# How to Solve a System of ODEs in Python?

To solve a system of ODEs (ordinary differential equations) in Python, you can use the `scipy.integrate` module. Here’s an example of how to solve a system of ODEs in Python:

``````import numpy as np
from scipy.integrate import odeint

# Define the system of ODEs
def system(y, t):
x, y = y
dxdt = x * (3 - x - 2*y)
dydt = y * (2 - x - y)
return [dxdt, dydt]

# Define the initial conditions
y0 = [1, 1]

# Define the time points at which to solve the ODEs
t = np.linspace(0, 10, 101)

# Solve the ODEs
sol = odeint(system, y0, t)

# Print the solution
print(sol)``````

In this example, we first import the `numpy` and `scipy.integrate` modules using `import numpy as np` and `from scipy.integrate import odeint`.

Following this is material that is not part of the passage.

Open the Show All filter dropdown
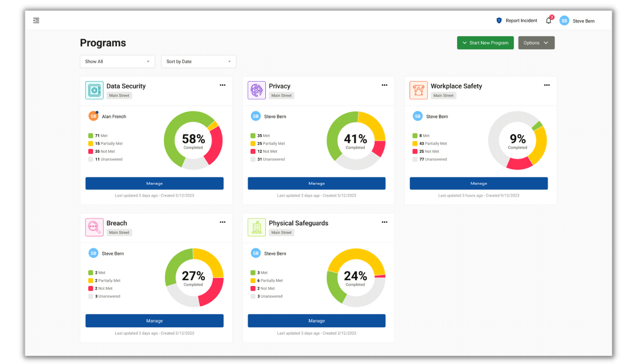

We define the system of ODEs using a function called `system`. This function takes in two arguments: the state `y` and the time `t`. The state `y` is a list containing the values of `x` and `y`, and the function returns a list containing the values of `dx/dt` and `dy/dt`.

We define the initial conditions for `x` and `y` using `y0 = [1, 1]`.

We define the time points at which to solve the ODEs using `t = np.linspace(0, 10, 101)`. This creates an array of 101 equally spaced time points between 0 and 10.

We solve the ODEs using `odeint(system, y0, t)`. This function takes in the system of ODEs, the initial conditions, and the time points at which to solve the ODEs, and returns a solution as an array.

Finally, we print the solution using `print(sol)`.

Note: You’ll need to modify the code to define your own system of ODEs and initial conditions.